Collected data entries
━━━━━━

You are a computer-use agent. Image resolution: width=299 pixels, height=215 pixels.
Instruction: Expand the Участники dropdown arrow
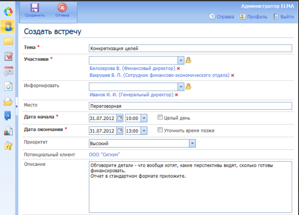pos(181,60)
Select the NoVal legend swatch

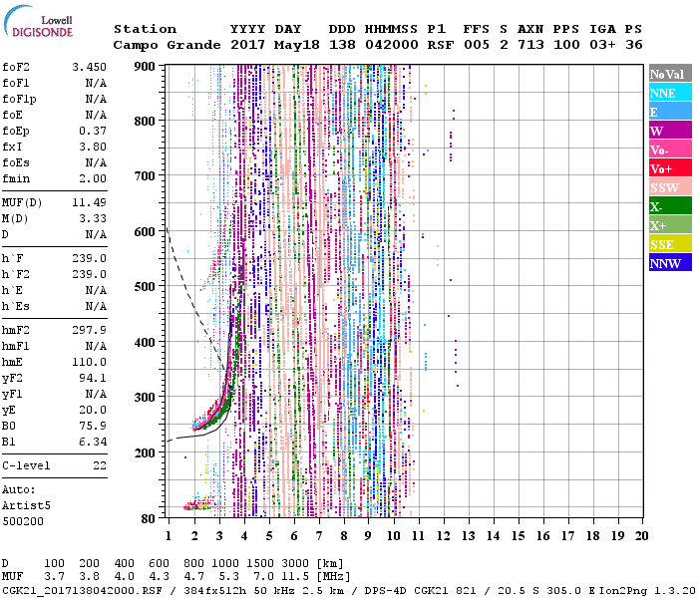(668, 74)
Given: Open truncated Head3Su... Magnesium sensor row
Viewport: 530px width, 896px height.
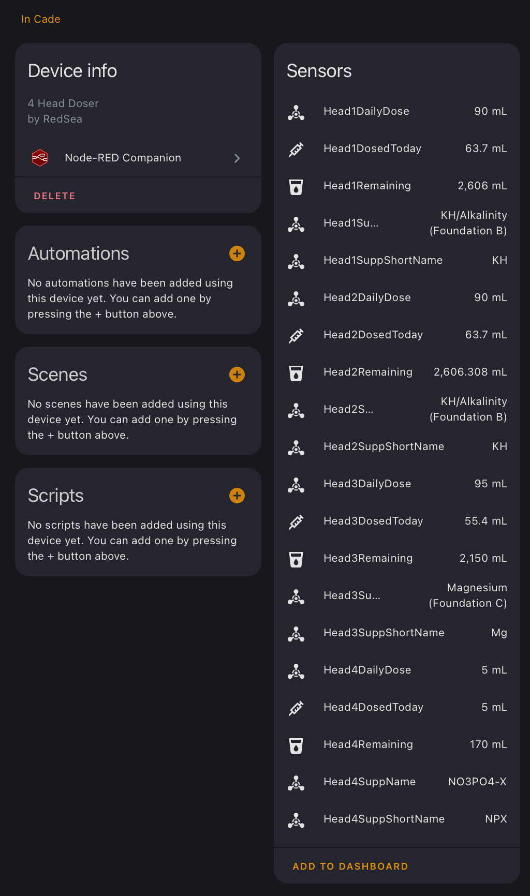Looking at the screenshot, I should pos(397,596).
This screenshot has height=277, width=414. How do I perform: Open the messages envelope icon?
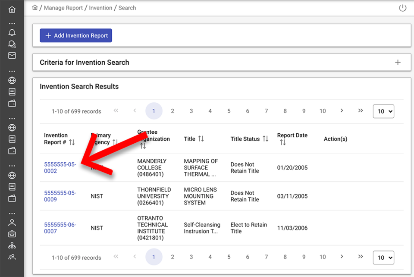[12, 55]
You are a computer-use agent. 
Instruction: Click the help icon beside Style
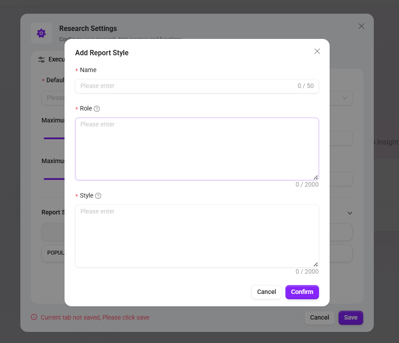98,196
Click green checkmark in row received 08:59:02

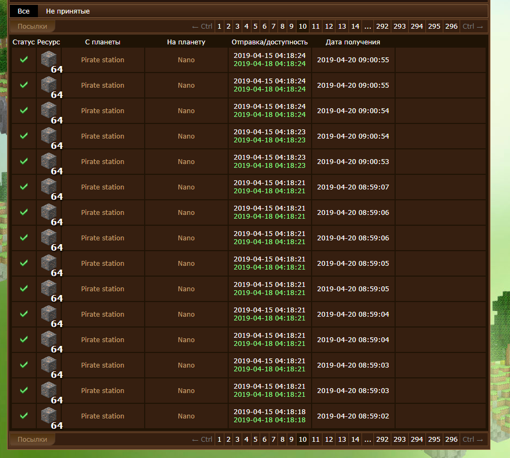click(x=24, y=416)
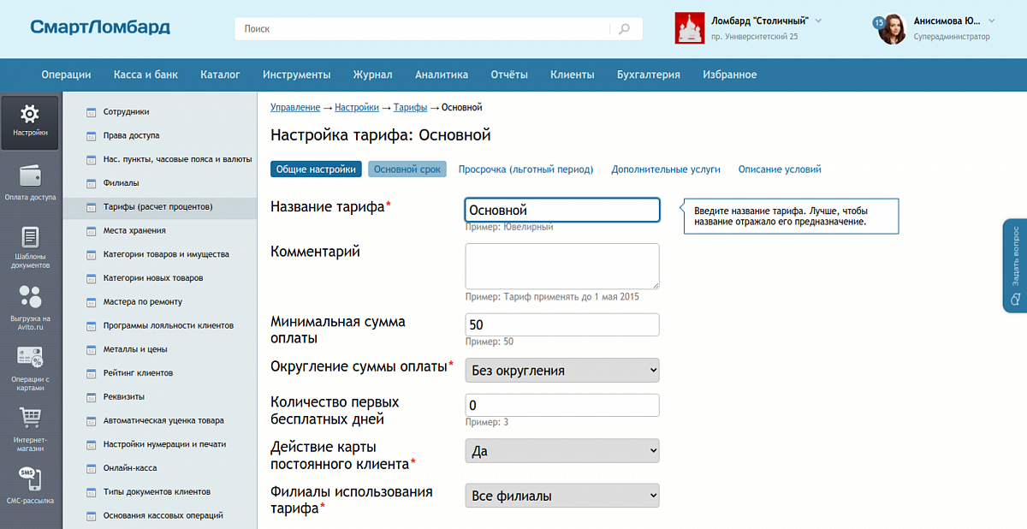
Task: Open the СМС-рассылка phone icon
Action: [30, 478]

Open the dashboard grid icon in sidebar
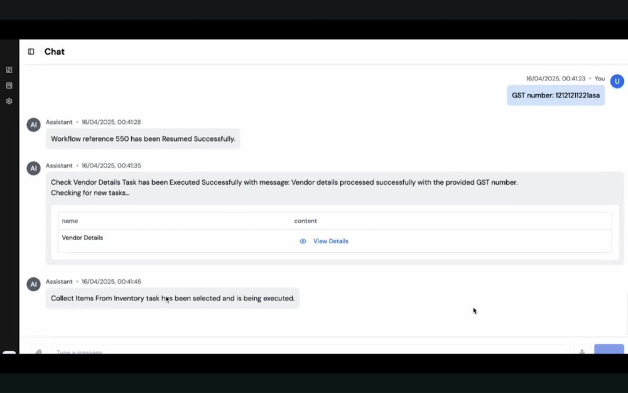(x=9, y=70)
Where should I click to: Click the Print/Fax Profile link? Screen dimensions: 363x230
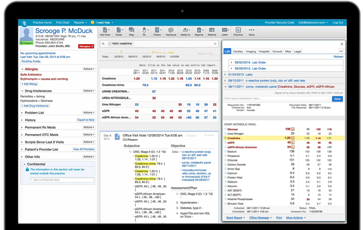click(31, 62)
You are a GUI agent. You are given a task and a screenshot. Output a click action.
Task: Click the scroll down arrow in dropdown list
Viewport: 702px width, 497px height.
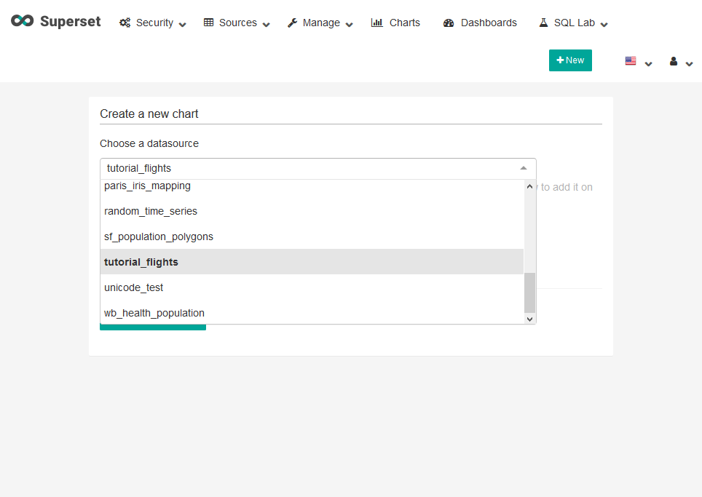coord(529,318)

━━━━━━

An exact copy of the entries above is required, with the pictures left out.

You are a computer-use agent. Image resolution: width=299 pixels, height=215 pixels.
Instruction: Expand the Участники dropdown arrow
pos(181,60)
Select the NoVal legend swatch

(668, 74)
Given: Open truncated Head3Su... Magnesium sensor row
Viewport: 530px width, 896px height.
Looking at the screenshot, I should pos(397,596).
This screenshot has height=277, width=414. How do I perform: Open the messages envelope icon?
[12, 55]
You are a computer-use agent. 
Instruction: Click the help icon beside Style
98,196
Click green checkmark in row received 08:59:02

click(x=24, y=416)
Task: Open the СМС-рассылка phone icon
Action: [30, 478]

Open the dashboard grid icon in sidebar
(x=9, y=70)
Where should I click to: Click the Print/Fax Profile link? Screen dimensions: 363x230
click(31, 62)
You are a GUI agent. You are given a task and a screenshot. Output a click action.
Task: Click the scroll down arrow in dropdown list
Viewport: 702px width, 497px height.
coord(529,318)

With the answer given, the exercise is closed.